* **Task item**
The line containing "Screen dimensions: 751x369" marks the start. Return it and every later line of the listing below exactly, ending with the last one.

*****

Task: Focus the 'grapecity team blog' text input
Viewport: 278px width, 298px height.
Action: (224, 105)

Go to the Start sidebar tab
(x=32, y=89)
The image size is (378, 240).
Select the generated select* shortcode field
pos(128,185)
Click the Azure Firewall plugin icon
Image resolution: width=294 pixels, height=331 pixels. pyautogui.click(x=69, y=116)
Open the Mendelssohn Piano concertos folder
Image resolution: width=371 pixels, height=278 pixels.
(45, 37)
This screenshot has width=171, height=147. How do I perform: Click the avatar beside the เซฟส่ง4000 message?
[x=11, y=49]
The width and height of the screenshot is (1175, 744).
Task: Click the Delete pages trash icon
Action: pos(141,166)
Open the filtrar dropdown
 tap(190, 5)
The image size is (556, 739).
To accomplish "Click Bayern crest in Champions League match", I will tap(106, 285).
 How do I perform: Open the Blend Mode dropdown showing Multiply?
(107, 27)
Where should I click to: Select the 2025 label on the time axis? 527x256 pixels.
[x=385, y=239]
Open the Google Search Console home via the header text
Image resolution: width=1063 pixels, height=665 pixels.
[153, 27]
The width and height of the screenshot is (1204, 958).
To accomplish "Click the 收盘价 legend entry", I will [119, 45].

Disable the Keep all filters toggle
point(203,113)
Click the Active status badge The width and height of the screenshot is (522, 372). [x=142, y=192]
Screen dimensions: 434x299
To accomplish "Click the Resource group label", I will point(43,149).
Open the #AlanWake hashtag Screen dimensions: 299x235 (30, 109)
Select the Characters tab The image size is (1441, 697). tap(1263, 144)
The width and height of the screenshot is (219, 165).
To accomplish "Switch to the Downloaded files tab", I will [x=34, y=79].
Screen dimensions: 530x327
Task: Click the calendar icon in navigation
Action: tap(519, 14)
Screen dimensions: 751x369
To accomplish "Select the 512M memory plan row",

*****

* **Expected output**
Screen dimensions: 751x369
To accomplish "Select the 512M memory plan row",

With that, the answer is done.